We never quite understand our parents so well until we, ourselves, go through some of the things they went through. I think of Mom and wonder how she ever got a full night’s sleep. I mean, she had twice as many children as I have and I rarely get through a night without worry, tears, prayers and insomnia anymore.
It’s 3:30 am on a Saturday. I fully expected to sleep all night and to get up around 5 to ready myself for a temple trip. But I have tossed and turned and prayed and just been physically uncomfortable most of the night. I think back to my teen years with such stress when I remember putting my parents through trial after trial. Oh, how I hope they have forgiven me for all that.

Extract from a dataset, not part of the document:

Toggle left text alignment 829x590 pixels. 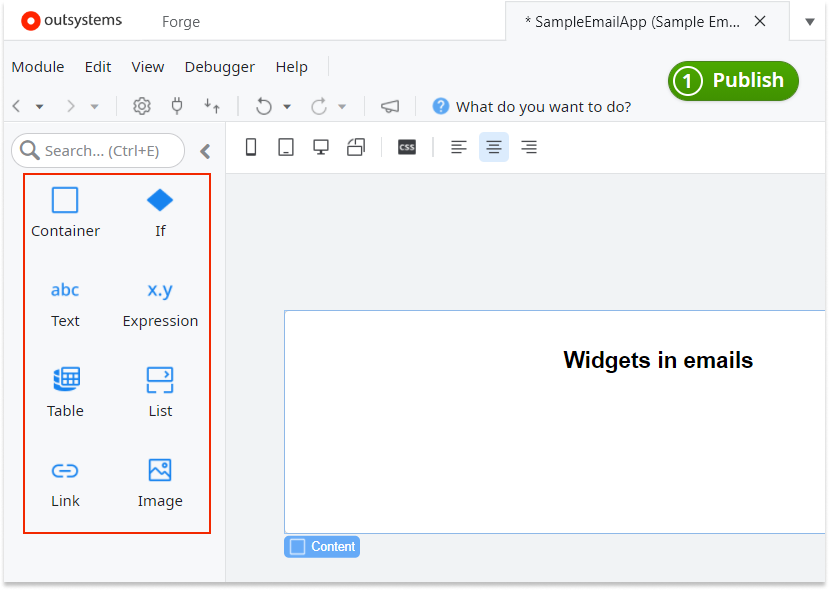click(x=458, y=146)
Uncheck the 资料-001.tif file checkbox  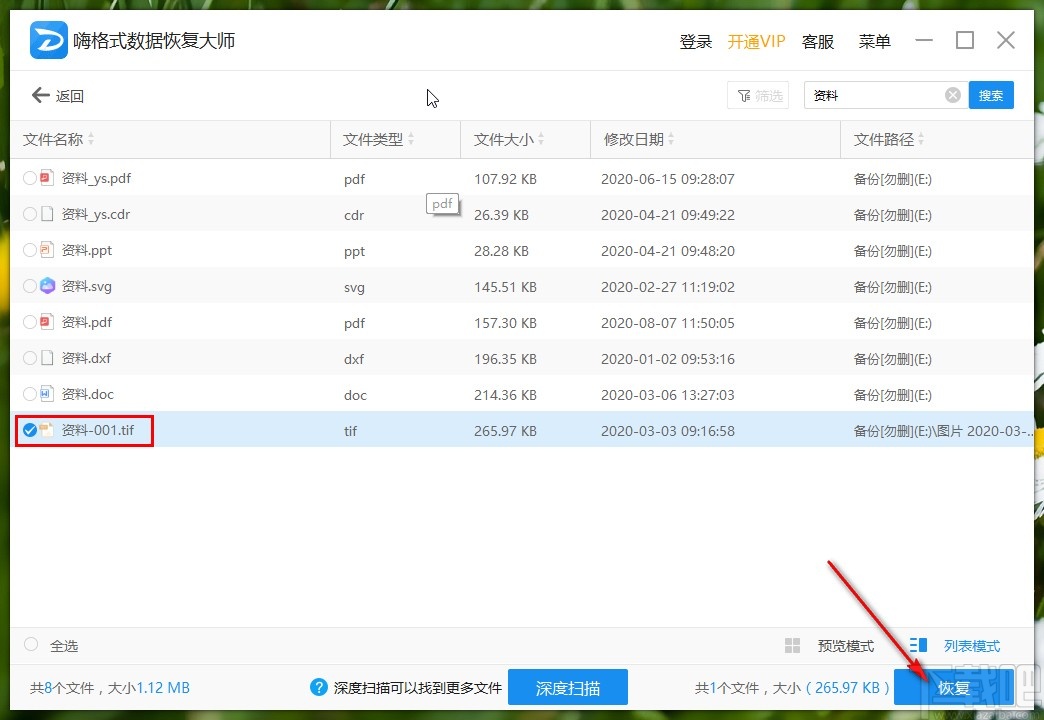click(x=29, y=431)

And years later, years later, when I lived in this house and my mother was in Ogden, I called her around 2 in the morning and cried out loud on the phone about a worry I had about one of my children. She comforted me like I was in preschool. All her ohhhhs and uh-huhs, and ‘I know’s and ‘I’ll pray for you and for your child’ . . . . helped me go back to sleep.
I feel bad that my prayers are soooo repetitious. I thank Heavenly Father for all that’s good in my life. It’s a long list. And then I petition for blessings for my children. For their struggles and challenges. For their peace and comfort. For their faith. For wisdom and direction. For happiness and joy.
And then I apologize to God that it’s the same. That all my worries and prayers are the same night after night. Even when I try to change up the words, it’s all the same. My prayers are about the mistakes I made and how it affected my children and how they now pay for it. And I pray that they can somehow make better choices than I did and find contentment in spite of me.
And then I squeeze my eyes shut, try to say all of the states and their capitals and all of Wyoming’s counties and county seats and the alphabet backwards, and then finally turn on something on the iPad to make me fall asleep.